Why musicians must listen
There are a huge number of reasons to make the time to listen to music beyond your own. Here are just a few:
Just as a politician needs to know the day’s headlines, a scientist needs to know the latest research, and a designer needs to know the latest trends, you must stay up to date on the world of music to know what will resonate with your friends and fans.
That doesn’t just mean mainstream pop music (though that may be a good place to start). If you’re oblivious to all the other music your fans are listening to, how can you hope to connect with them?
Funny as it may sound, music appreciation is often something that’s lacking in musicians! It’s all too easy to become self-absorbed and narrow in your music tastes. Take pride in being aware of music beyond your own preferred genres.

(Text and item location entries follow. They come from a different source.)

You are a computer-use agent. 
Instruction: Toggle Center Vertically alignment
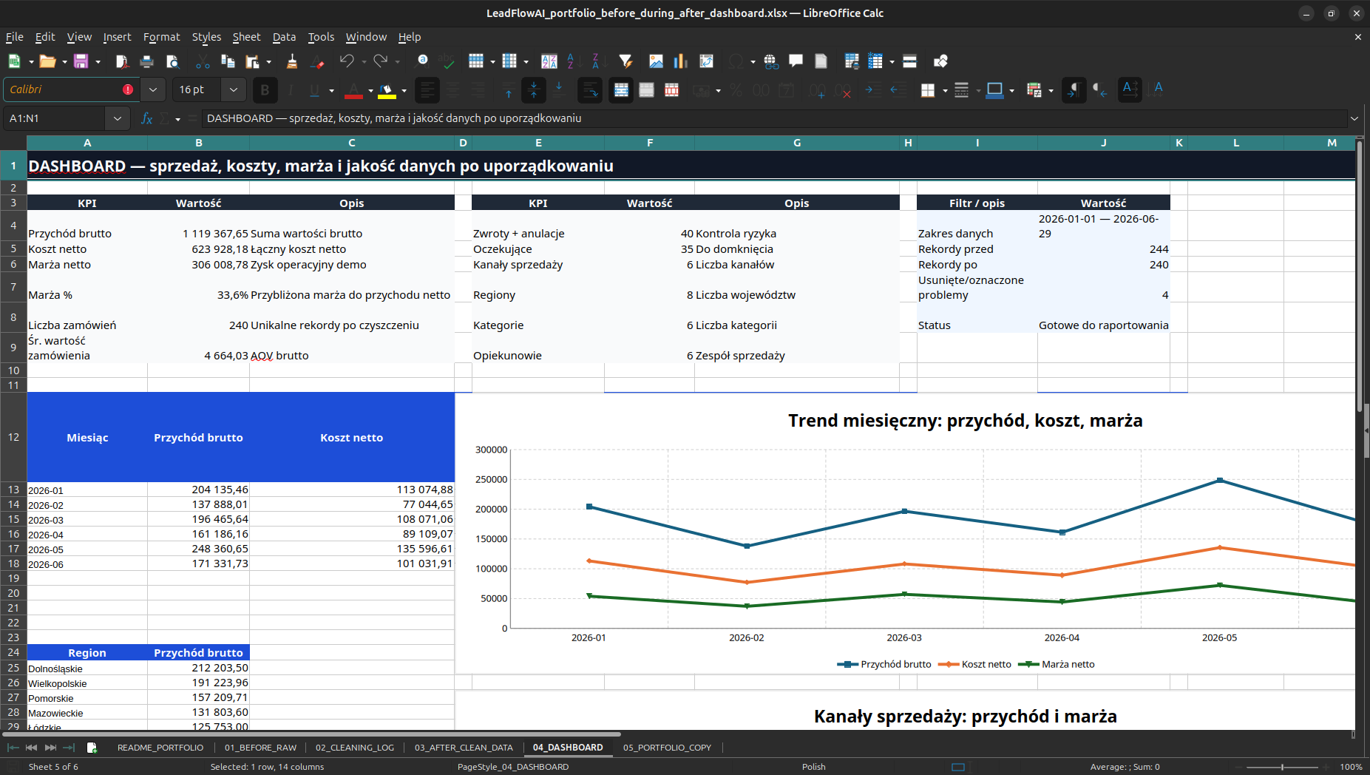[x=534, y=90]
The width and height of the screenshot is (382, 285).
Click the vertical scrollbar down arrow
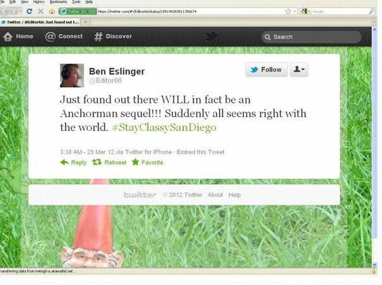point(374,265)
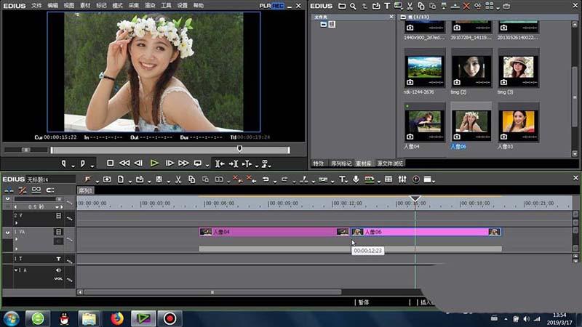Click the scissors Cut icon in timeline toolbar
The image size is (582, 327).
[x=178, y=179]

Whether or not you copy, steal, or simply enjoy and feel uplifted, listening to music can inspire your own playing and song writing.

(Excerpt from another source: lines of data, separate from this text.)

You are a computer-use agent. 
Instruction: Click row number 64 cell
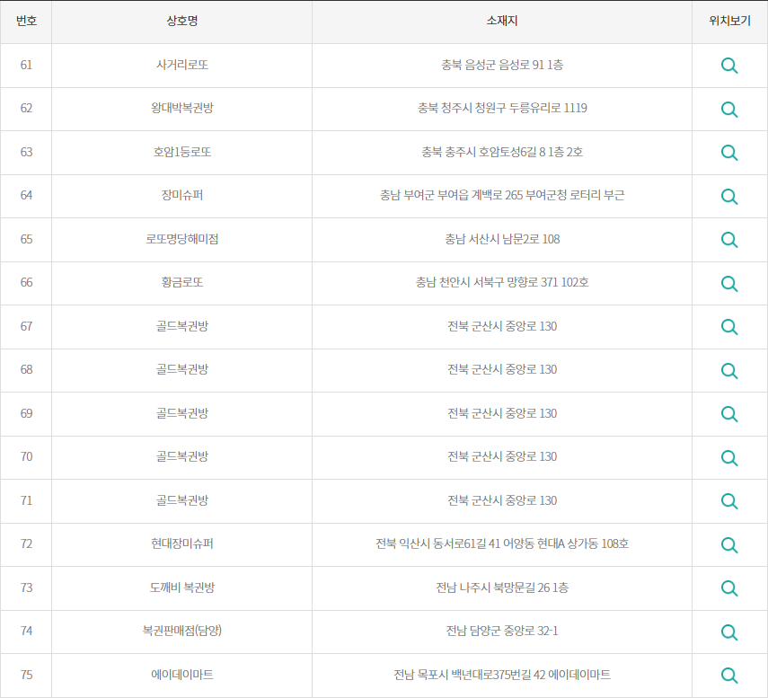(x=26, y=196)
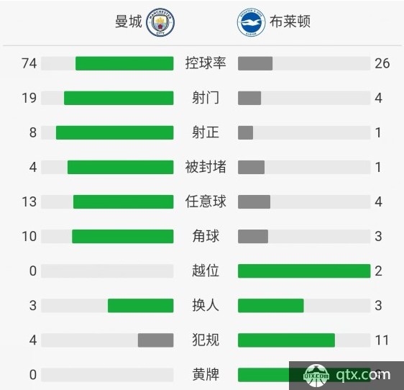Open the 布莱顿 team name

290,22
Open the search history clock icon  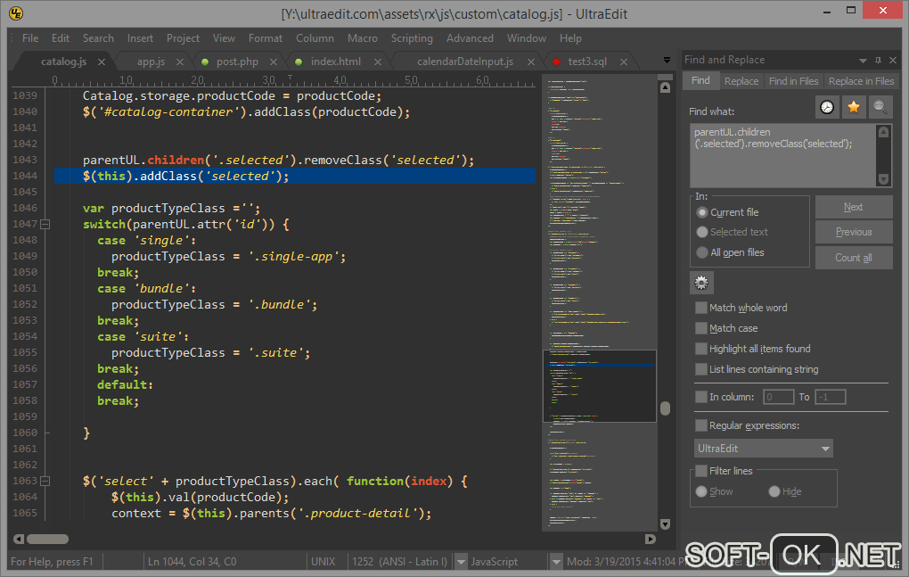[828, 107]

Don’t get stuck writing formulaic 4-chord songs! Hearing other interpretations of a song you’re working on or fresh new songs in your genre can spark off new ideas and help you develop your own style.
Your Musical Career
This one may go without saying for music school graduates, but perhaps not for the lone guitarist at the open mic night: support your fellow musicians!
Attend their gigs, vote up and share their tracks online, give them feedback on their latest demo. Make sure that you’re contributing to your local music community and you’ll certainly see the rewards. Don’t be so focused on your own art that you ignore the musicians around you pursuing the same goals.
Not only will it develop your music appreciation and overall musicianship, but you’ll build valuable relationships with others in the music world which just might come in handy when it’s your turn to take the stage.
It’s been shown that musicians listen to music with an entirely different region of the brain than non-musicians. This is because your brain will be busy analysing and dissecting the music as you hear it.
There’s a time and a place for active ear training exercises – but even just paying attention to music you hear (called active listening) will improve your ear for music.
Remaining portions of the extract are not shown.